The focus of the game, as usual, is Giants pitcher Christy Mathewson, the future Hall of Famer who strikes out seven over five shutout innings before taking off the rest of the afternoon.
The victory is Mathewson’s 13th of the 1905 season on his way to a major league-leading 31 wins, marking the third straight season in which he wins 30 or more games.
Not sure, though, if Mathewson is paying much – if any – attention when Giants right fielder George Browne leaves the game in the bottom of the eighth inning and is replaced by a 27-year-old rookie from Fayetteville, N.C.
Turns out the rookie is on deck to bat in the top of the ninth before Claude Elliott ends the inning against Brooklyn’s Jack Doscher by flying out to right fielder Harry Lumley.
Alas, that 27-year-old rookie right fielder from the Giants does not get to the plate that day.

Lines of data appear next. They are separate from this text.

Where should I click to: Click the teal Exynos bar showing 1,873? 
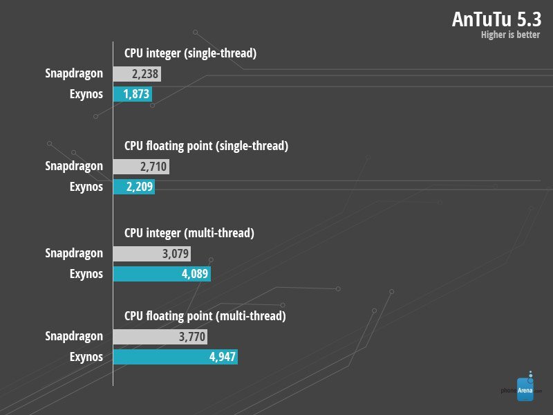click(133, 95)
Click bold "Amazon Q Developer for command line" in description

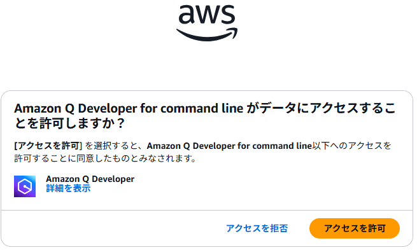point(229,146)
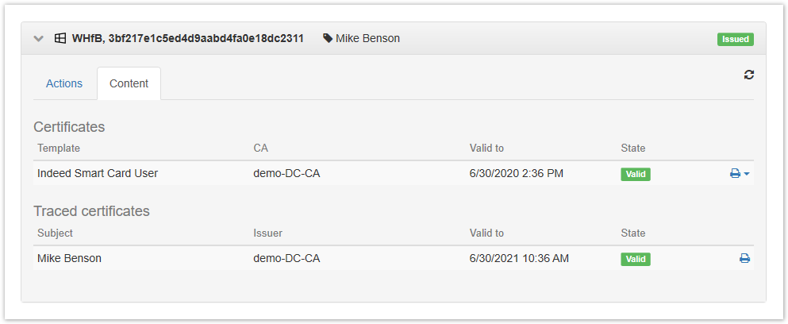Click the Subject column header

(56, 233)
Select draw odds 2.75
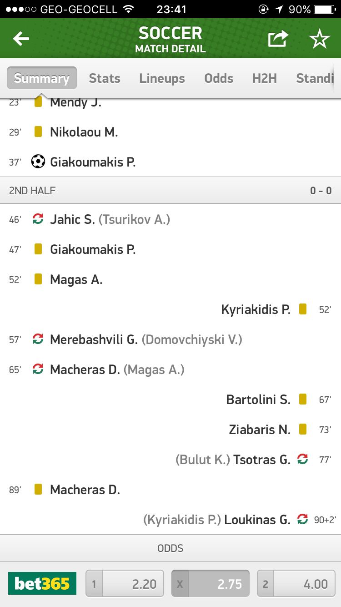Viewport: 341px width, 607px height. click(211, 583)
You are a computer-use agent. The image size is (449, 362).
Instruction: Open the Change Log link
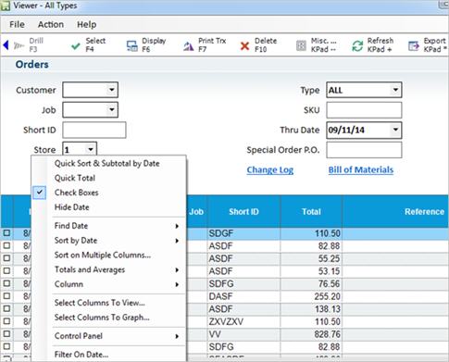270,170
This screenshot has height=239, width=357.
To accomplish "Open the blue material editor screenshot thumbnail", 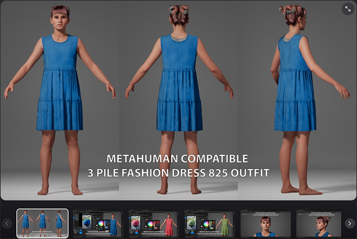I will [98, 223].
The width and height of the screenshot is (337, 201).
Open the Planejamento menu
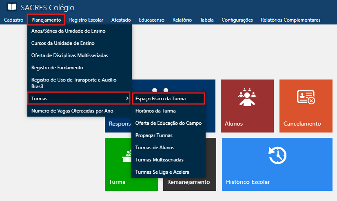point(46,20)
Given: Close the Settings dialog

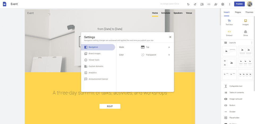Looking at the screenshot, I should tap(170, 37).
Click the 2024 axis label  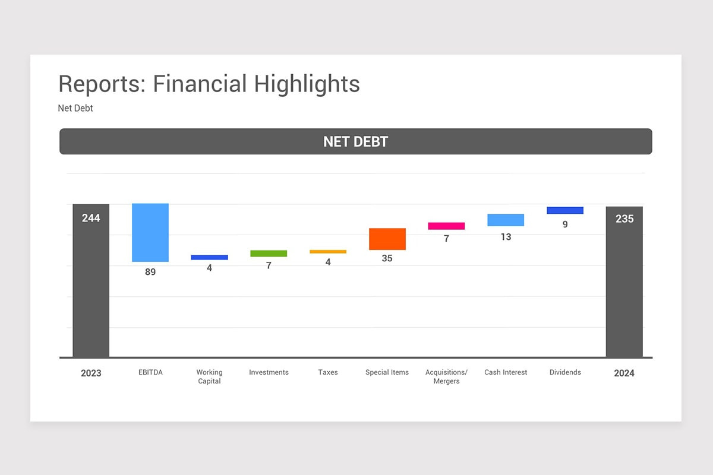click(x=624, y=373)
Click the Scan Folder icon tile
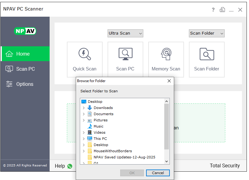Image resolution: width=249 pixels, height=180 pixels. coord(206,59)
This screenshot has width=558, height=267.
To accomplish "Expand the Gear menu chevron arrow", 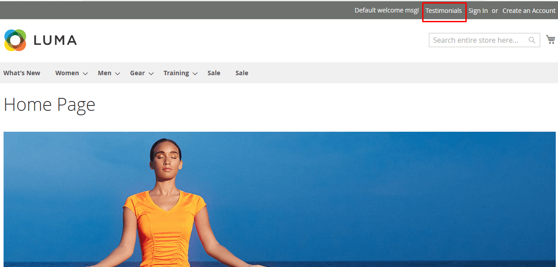I will coord(151,73).
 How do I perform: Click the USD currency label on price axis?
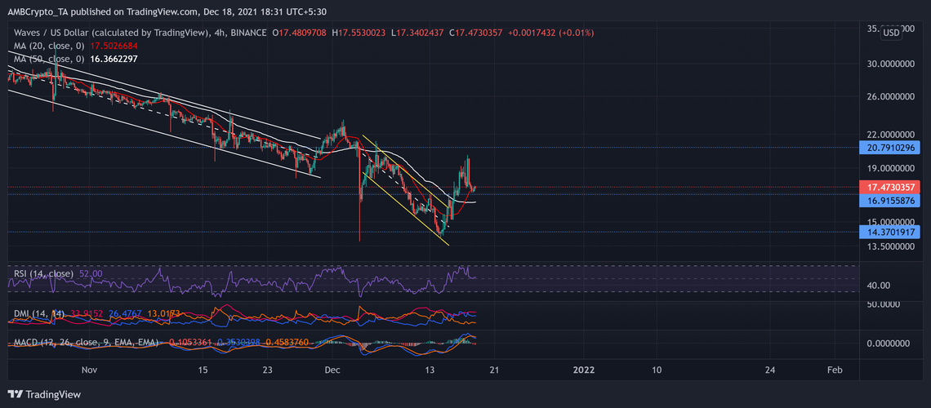(891, 33)
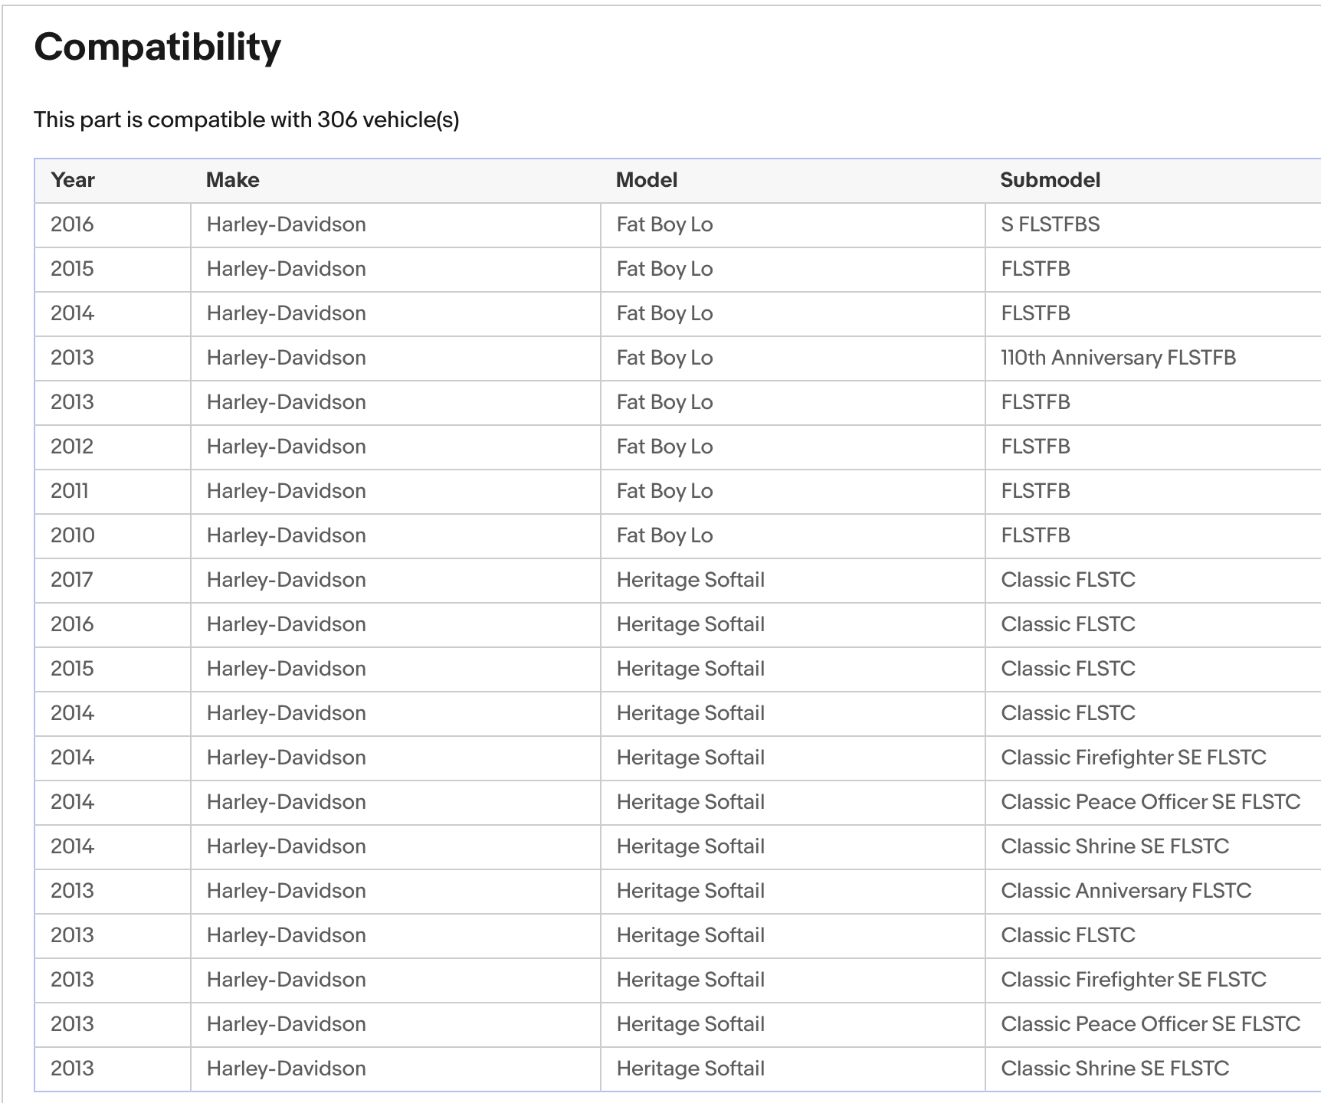Click the 2017 year cell

pos(72,580)
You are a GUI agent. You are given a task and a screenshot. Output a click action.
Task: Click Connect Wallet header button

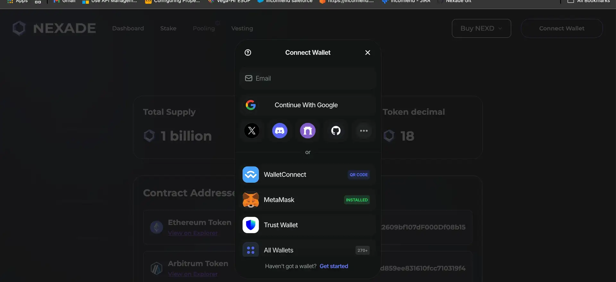coord(561,28)
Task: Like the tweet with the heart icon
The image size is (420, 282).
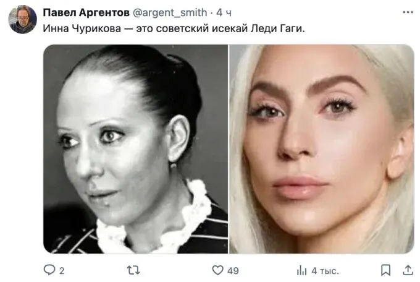Action: pyautogui.click(x=217, y=270)
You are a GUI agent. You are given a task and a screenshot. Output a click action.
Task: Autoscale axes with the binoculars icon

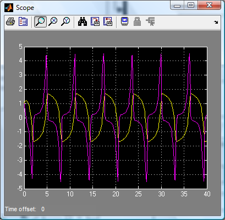coord(83,22)
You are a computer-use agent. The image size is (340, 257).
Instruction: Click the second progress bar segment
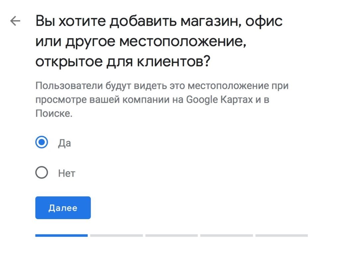point(117,236)
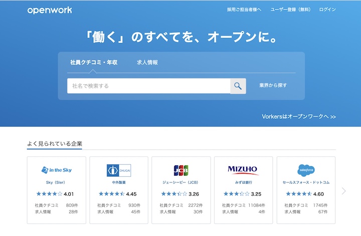Go to ユーザー登録（無料）
This screenshot has width=361, height=236.
pyautogui.click(x=291, y=10)
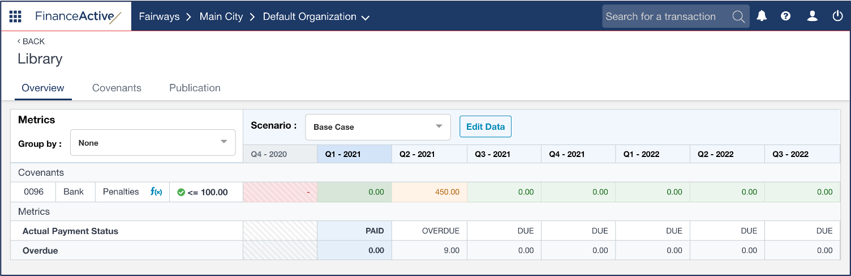851x276 pixels.
Task: Switch to the Covenants tab
Action: point(117,88)
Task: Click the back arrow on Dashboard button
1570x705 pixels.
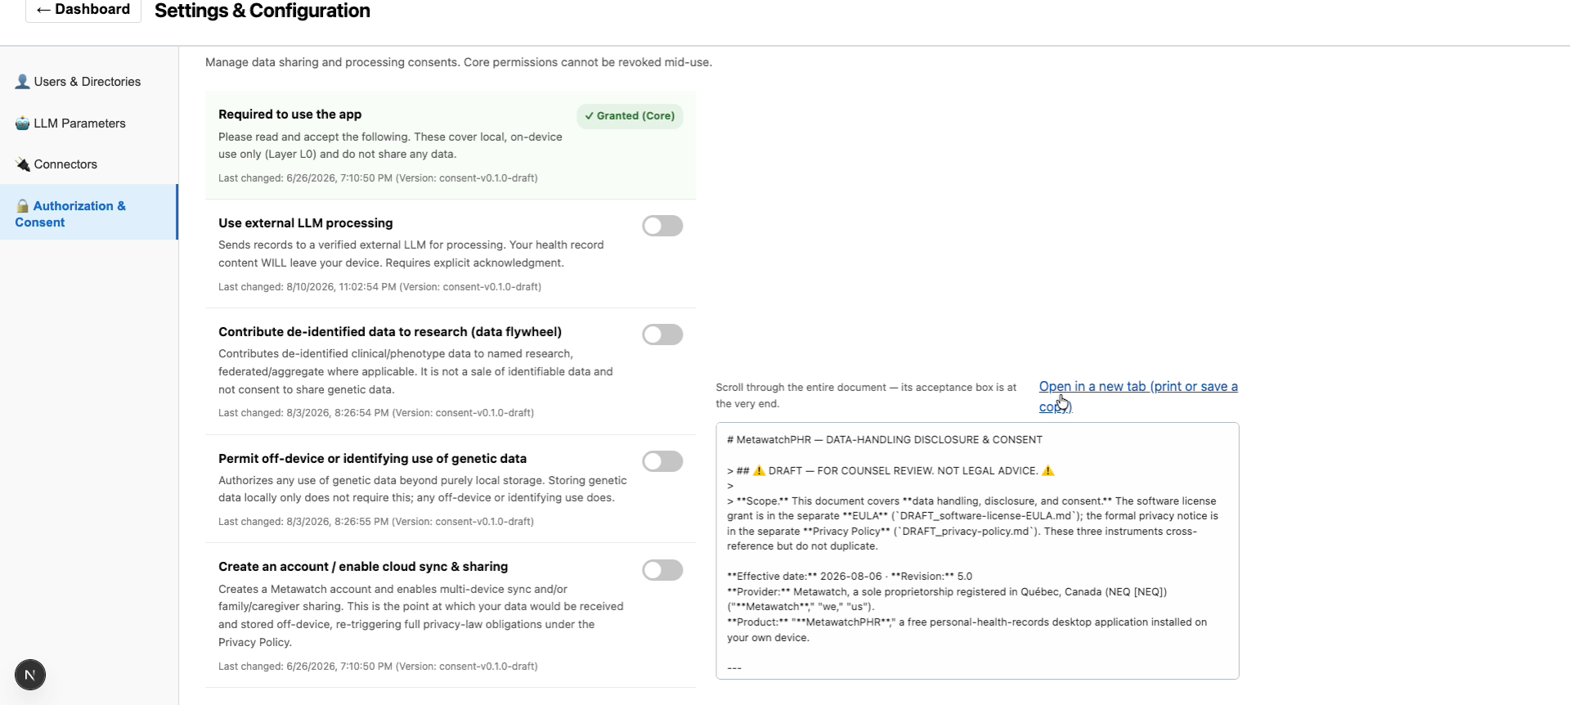Action: (x=43, y=9)
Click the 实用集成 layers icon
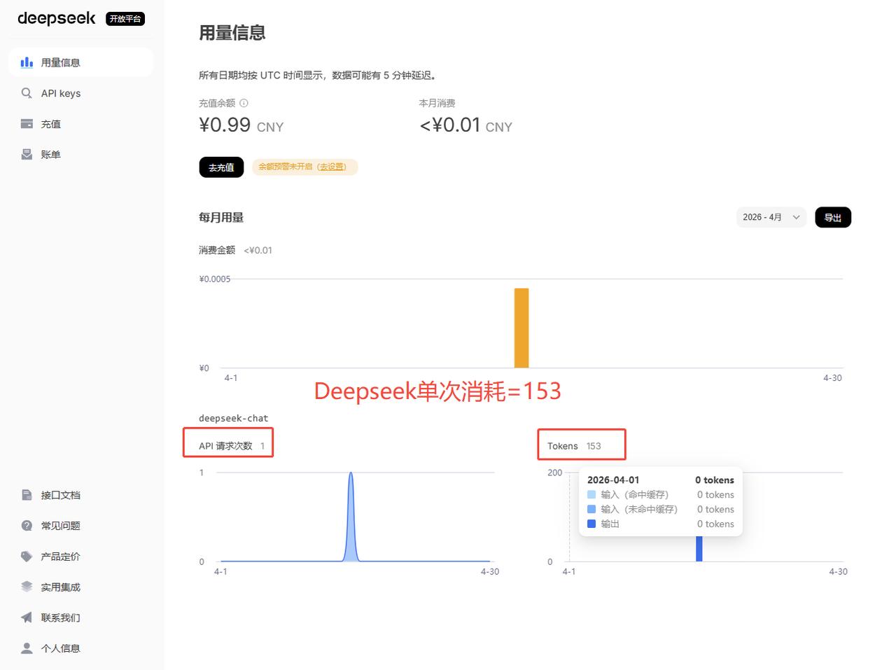The width and height of the screenshot is (896, 670). click(26, 587)
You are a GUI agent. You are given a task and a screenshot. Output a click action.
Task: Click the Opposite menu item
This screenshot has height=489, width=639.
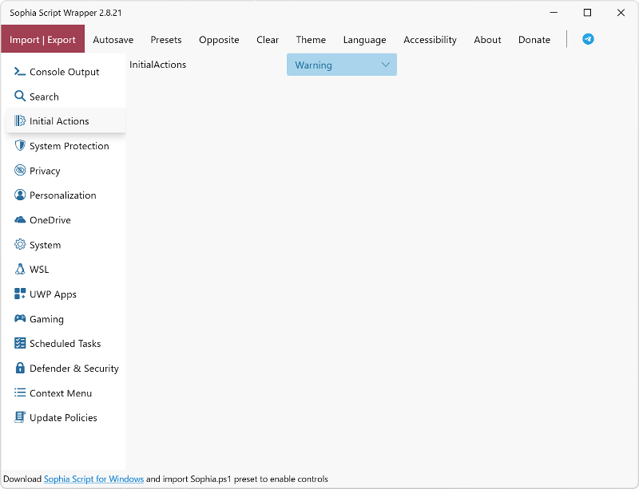coord(219,40)
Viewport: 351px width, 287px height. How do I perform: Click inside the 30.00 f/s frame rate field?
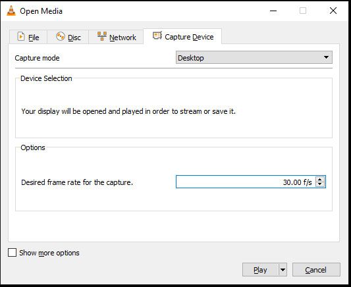246,182
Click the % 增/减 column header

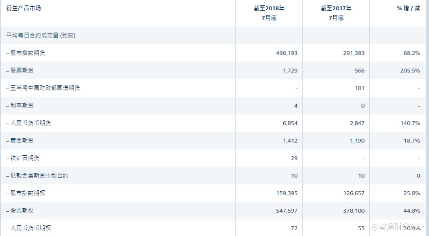(x=408, y=8)
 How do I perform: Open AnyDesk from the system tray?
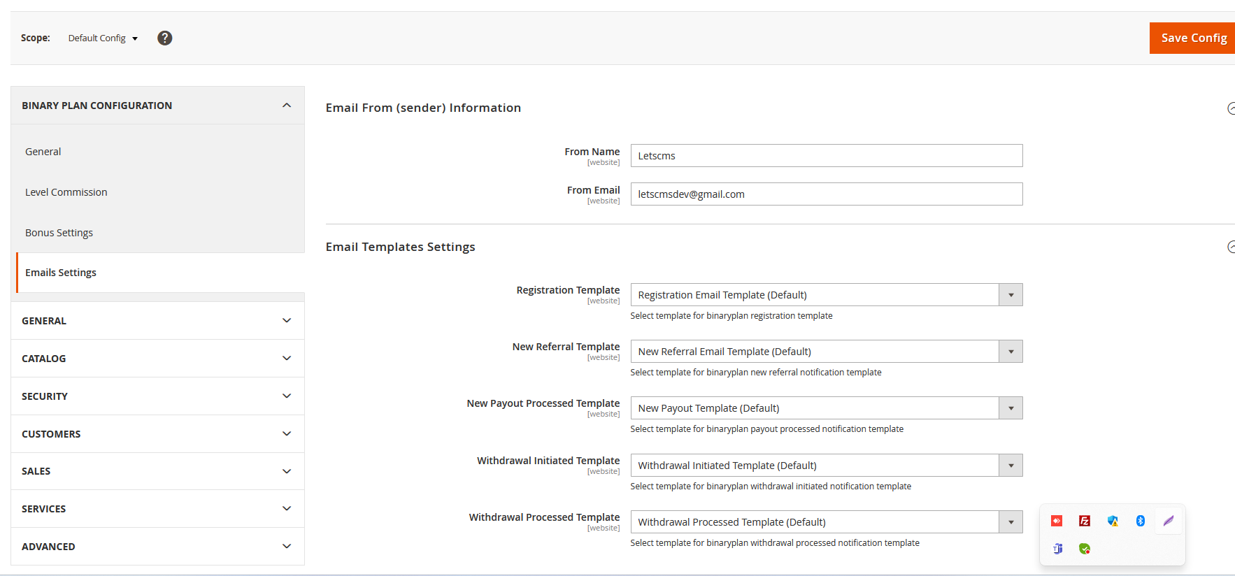1057,521
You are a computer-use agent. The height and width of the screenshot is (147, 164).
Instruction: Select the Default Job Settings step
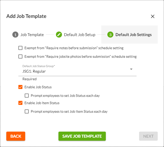[x=134, y=35]
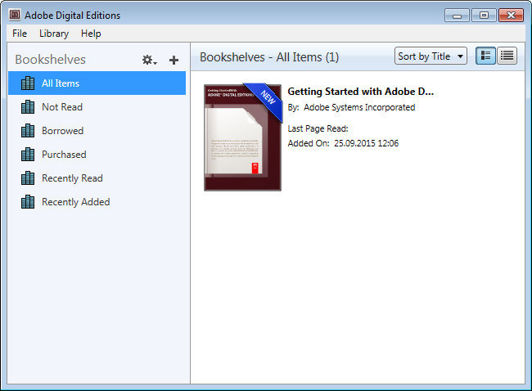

Or any other day, either, as his major league career ends with just his one inning in one game.
No matter as the at-bat that never happens for that player lives on, becoming forever immortalized in pop culture from the 1989 movie Field of Dreams.
The player?
That would be Archibald “Moonlight” Graham.
After his half-inning with the Giants, Graham drifts back to the minors for a couple of more seasons in Memphis and Scranton.
Then, just as the movie depicts, Graham moves to Chisholm, Minnesota, and becomes a beloved pediatrician there.
Graham, a native of Fayetteville, N.C., remains in Chisholm until passing away in 1965 at the age of 87.